Turn House is the result of rigorous briefing and design testing, context analysis and thorough team collaboration. Located on a rear laneway of North Fitzroy, the extension of this early 1900’s Victorian Terrace complements the former mixed use residential and industrial area. Exemplified through features such as black steel framework, brickwork and bluestone, the single storey response of this overhaul remains authentic in character and context.
A curve in the rear laneway and title boundary is celebrated with black brickwork with a playfulness at the curve, repeating patterns within the existing environment. The wall addresses the brief for a low maintenance, acoustically robust, and graffiti tolerant treatment to the public laneway. Designed insitu and in consultation with the structural engineer and bricklayer, the brickwork is expressed internally with contrasting white bricks, responding to the requirement for light filled spaces. The curve becomes a theme in the new works, from archways to the bulkhead of the operable clerestory windows. The curve also maximises the internal space and allows a graceful end to the stainless steel benchtop.
The modesty in size is complimented with a palette of quality finishes. Period archways, heated slab, European Oak, steel framed windows, brass detailing and Aristo Gold marble defines spaces without physical boundaries.

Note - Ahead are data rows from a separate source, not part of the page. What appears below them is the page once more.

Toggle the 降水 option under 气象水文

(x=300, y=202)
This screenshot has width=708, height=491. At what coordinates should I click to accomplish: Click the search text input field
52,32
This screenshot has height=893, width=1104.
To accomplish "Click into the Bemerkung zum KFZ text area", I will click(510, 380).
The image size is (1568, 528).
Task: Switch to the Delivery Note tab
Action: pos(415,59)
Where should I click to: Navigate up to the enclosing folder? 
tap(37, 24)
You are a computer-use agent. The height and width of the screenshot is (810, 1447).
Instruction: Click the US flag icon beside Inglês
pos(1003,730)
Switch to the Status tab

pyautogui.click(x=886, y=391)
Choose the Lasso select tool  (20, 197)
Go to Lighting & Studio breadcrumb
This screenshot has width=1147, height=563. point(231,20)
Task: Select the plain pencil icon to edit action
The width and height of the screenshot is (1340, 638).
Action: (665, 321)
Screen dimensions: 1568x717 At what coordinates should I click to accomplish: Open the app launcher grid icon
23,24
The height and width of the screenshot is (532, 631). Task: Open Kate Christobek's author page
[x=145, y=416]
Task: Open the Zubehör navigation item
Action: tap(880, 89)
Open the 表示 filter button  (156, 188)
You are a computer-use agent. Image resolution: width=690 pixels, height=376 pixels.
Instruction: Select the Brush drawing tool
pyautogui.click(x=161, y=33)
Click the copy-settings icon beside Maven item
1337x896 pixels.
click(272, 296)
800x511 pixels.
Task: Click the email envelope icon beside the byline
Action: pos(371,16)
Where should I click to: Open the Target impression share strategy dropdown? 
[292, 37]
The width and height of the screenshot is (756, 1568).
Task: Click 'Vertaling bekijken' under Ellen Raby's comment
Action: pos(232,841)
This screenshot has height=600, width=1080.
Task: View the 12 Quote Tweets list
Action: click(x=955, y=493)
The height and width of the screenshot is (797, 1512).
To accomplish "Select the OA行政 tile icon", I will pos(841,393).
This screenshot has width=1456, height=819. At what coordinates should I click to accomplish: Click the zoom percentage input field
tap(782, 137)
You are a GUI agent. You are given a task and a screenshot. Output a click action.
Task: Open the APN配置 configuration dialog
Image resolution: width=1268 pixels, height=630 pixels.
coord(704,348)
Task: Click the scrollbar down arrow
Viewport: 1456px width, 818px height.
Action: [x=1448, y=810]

Efficiency and functionality are the focus of the internal fit-out having consulted with nominated contractors including the cabinet maker and steel window fabricators. The galley style kitchen contrasts with a highly practical stainless steel kitchen to the south, contrasting with a combination of European Oak and marble pâtissier’s working surface facing the northern courtyard. The living area is softer with European Oak surfaces and brass details such as the shelving supports. The lighting design transitions from practical in the kitchen to ambient in the living area, with a single drop pendant within the bulkhead and soft long fall of a linen curtain.
The courtyard is located to the north allowing a 4.5m high façade of steel framed double glazing at the perimeter of the extension, dropping back to a ceiling height of 3.2m for greater intimacy within the kitchen and living rooms. The clerestory windows are operable, providing good cross ventilation and controllable light with recessed pelmets for blinds. The slab is heated providing comfort throughout the cooler months.
Located on 162m2 of land, the brief of the Turn House has a meticulous focus on technology. The collaborative working relationship with the owners ensured a highly customised approach. A checklist of appliances and their dimensions, including a sous vide machine, coffee machine and wine storage are all incorporated into the cabinetry. Given the small site, the brief was to maximise storage without excess; the manifest for Turn House was comprehensive.
Rebecca Naughtin and her team have applied their skills to overhaul this home with impeccable detailing and attention to customer service. As the office’s first foray into BIM, Turn House exemplifies function and form without loss of character. A sanctuary for entertaining, this low maintenance home has been transformed with precision and passion.